--- TASK STATEMENT ---
Please write out the listing again, keeping every character the same.
● ● ●
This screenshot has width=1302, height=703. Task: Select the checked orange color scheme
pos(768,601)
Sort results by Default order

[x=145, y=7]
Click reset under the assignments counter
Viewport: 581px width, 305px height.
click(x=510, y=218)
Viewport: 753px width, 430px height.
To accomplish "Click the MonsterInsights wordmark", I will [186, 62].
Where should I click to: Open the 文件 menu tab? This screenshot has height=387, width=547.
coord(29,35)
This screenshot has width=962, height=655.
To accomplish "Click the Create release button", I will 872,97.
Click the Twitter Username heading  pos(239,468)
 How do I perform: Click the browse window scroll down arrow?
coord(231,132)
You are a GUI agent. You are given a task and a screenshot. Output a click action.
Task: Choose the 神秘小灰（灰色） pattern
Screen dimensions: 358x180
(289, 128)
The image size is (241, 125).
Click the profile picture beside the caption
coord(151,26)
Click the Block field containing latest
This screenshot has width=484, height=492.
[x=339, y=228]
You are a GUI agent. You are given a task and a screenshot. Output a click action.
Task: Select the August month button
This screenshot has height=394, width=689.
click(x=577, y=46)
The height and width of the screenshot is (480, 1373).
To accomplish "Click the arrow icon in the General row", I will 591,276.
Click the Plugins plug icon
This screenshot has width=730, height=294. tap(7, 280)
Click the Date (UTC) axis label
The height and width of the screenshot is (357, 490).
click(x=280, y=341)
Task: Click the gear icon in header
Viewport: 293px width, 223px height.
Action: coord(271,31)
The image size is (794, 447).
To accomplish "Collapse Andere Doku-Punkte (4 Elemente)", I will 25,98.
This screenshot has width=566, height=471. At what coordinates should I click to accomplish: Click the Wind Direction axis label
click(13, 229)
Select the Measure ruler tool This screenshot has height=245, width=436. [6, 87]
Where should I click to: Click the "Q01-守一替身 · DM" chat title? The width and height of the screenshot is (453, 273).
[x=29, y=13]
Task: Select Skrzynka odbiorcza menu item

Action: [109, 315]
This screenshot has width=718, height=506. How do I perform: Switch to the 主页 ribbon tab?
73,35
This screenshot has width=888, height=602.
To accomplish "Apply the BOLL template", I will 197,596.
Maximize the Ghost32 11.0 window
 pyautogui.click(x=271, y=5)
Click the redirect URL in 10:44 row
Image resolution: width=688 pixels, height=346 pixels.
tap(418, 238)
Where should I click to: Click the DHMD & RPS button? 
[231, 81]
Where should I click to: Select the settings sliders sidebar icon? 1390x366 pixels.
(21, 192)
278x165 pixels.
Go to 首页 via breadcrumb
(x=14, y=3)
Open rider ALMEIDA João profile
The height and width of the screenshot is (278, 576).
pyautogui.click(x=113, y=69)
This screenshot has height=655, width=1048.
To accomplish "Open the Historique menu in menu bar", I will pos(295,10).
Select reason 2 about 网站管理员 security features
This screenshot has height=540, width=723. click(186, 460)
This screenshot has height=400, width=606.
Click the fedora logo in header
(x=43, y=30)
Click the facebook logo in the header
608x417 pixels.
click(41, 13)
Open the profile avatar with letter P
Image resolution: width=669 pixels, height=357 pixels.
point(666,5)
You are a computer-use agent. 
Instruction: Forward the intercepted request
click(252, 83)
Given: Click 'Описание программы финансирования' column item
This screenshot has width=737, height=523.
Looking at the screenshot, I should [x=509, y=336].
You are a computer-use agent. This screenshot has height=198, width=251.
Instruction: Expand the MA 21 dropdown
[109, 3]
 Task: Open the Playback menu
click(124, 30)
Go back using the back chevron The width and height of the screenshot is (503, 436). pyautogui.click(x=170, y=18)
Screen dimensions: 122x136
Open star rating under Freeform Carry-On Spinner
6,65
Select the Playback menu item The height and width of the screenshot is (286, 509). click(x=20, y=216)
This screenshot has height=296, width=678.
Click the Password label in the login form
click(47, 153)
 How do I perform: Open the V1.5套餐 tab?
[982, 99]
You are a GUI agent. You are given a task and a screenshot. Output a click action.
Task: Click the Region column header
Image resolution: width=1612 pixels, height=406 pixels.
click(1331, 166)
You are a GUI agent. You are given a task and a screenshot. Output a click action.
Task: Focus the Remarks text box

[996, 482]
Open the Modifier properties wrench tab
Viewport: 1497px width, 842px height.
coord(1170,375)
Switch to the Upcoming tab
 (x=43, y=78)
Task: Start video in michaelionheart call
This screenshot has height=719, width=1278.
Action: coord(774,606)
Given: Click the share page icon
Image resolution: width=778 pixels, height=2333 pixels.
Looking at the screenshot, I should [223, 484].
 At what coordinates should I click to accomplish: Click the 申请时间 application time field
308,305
● ● ●
--- RESULT ---
This screenshot has width=1302, height=703. Task: Select the checked orange color scheme
pos(768,601)
Sort results by Default order

[x=145, y=7]
Click reset under the assignments counter
Viewport: 581px width, 305px height.
click(x=510, y=218)
Viewport: 753px width, 430px height.
To accomplish "Click the MonsterInsights wordmark", I will [186, 62].
Where should I click to: Open the 文件 menu tab? This screenshot has height=387, width=547.
coord(29,35)
This screenshot has width=962, height=655.
To accomplish "Click the Create release button", I will 872,97.
Click the Twitter Username heading  pos(239,468)
 How do I perform: Click the browse window scroll down arrow?
coord(231,132)
You are a GUI agent. You are given a task and a screenshot. Output a click action.
Task: Choose the 神秘小灰（灰色） pattern
Screen dimensions: 358x180
(289, 128)
The image size is (241, 125).
Click the profile picture beside the caption
coord(151,26)
Click the Block field containing latest
This screenshot has width=484, height=492.
[x=339, y=228]
You are a GUI agent. You are given a task and a screenshot. Output a click action.
Task: Select the August month button
This screenshot has height=394, width=689.
click(x=577, y=46)
The height and width of the screenshot is (480, 1373).
To accomplish "Click the arrow icon in the General row", I will 591,276.
Click the Plugins plug icon
This screenshot has width=730, height=294. tap(7, 280)
Click the Date (UTC) axis label
The height and width of the screenshot is (357, 490).
click(x=280, y=341)
Task: Click the gear icon in header
Viewport: 293px width, 223px height.
Action: coord(271,31)
The image size is (794, 447).
To accomplish "Collapse Andere Doku-Punkte (4 Elemente)", I will 25,98.
This screenshot has width=566, height=471. At what coordinates should I click to accomplish: Click the Wind Direction axis label
click(13, 229)
Select the Measure ruler tool This screenshot has height=245, width=436. [6, 87]
Where should I click to: Click the "Q01-守一替身 · DM" chat title? The width and height of the screenshot is (453, 273).
[x=29, y=13]
Task: Select Skrzynka odbiorcza menu item

Action: [109, 315]
This screenshot has width=718, height=506. How do I perform: Switch to the 主页 ribbon tab?
73,35
This screenshot has width=888, height=602.
To accomplish "Apply the BOLL template", I will 197,596.
Maximize the Ghost32 11.0 window
 pyautogui.click(x=271, y=5)
Click the redirect URL in 10:44 row
Image resolution: width=688 pixels, height=346 pixels.
tap(418, 238)
Where should I click to: Click the DHMD & RPS button? 
[231, 81]
Where should I click to: Select the settings sliders sidebar icon? 1390x366 pixels.
(21, 192)
278x165 pixels.
Go to 首页 via breadcrumb
(x=14, y=3)
Open rider ALMEIDA João profile
The height and width of the screenshot is (278, 576).
pyautogui.click(x=113, y=69)
This screenshot has height=655, width=1048.
To accomplish "Open the Historique menu in menu bar", I will pos(295,10).
Select reason 2 about 网站管理员 security features
This screenshot has height=540, width=723. click(186, 460)
This screenshot has height=400, width=606.
Click the fedora logo in header
(x=43, y=30)
Click the facebook logo in the header
608x417 pixels.
click(41, 13)
Open the profile avatar with letter P
Image resolution: width=669 pixels, height=357 pixels.
point(666,5)
You are a computer-use agent. 
Instruction: Forward the intercepted request
click(252, 83)
Given: Click 'Описание программы финансирования' column item
This screenshot has width=737, height=523.
Looking at the screenshot, I should [x=509, y=336].
You are a computer-use agent. This screenshot has height=198, width=251.
Instruction: Expand the MA 21 dropdown
[109, 3]
 Task: Open the Playback menu
click(124, 30)
Go back using the back chevron The width and height of the screenshot is (503, 436). pyautogui.click(x=170, y=18)
Screen dimensions: 122x136
Open star rating under Freeform Carry-On Spinner
6,65
Select the Playback menu item The height and width of the screenshot is (286, 509). click(x=20, y=216)
This screenshot has height=296, width=678.
Click the Password label in the login form
click(47, 153)
 How do I perform: Open the V1.5套餐 tab?
[982, 99]
You are a GUI agent. You are given a task and a screenshot. Output a click action.
Task: Click the Region column header
Image resolution: width=1612 pixels, height=406 pixels.
click(1331, 166)
You are a GUI agent. You are given a task and a screenshot. Output a click action.
Task: Focus the Remarks text box

[996, 482]
Open the Modifier properties wrench tab
Viewport: 1497px width, 842px height.
coord(1170,375)
Switch to the Upcoming tab
 (x=43, y=78)
Task: Start video in michaelionheart call
This screenshot has height=719, width=1278.
Action: coord(774,606)
Given: Click the share page icon
Image resolution: width=778 pixels, height=2333 pixels.
Looking at the screenshot, I should [223, 484].
 At what coordinates should I click to accomplish: Click the 申请时间 application time field
308,305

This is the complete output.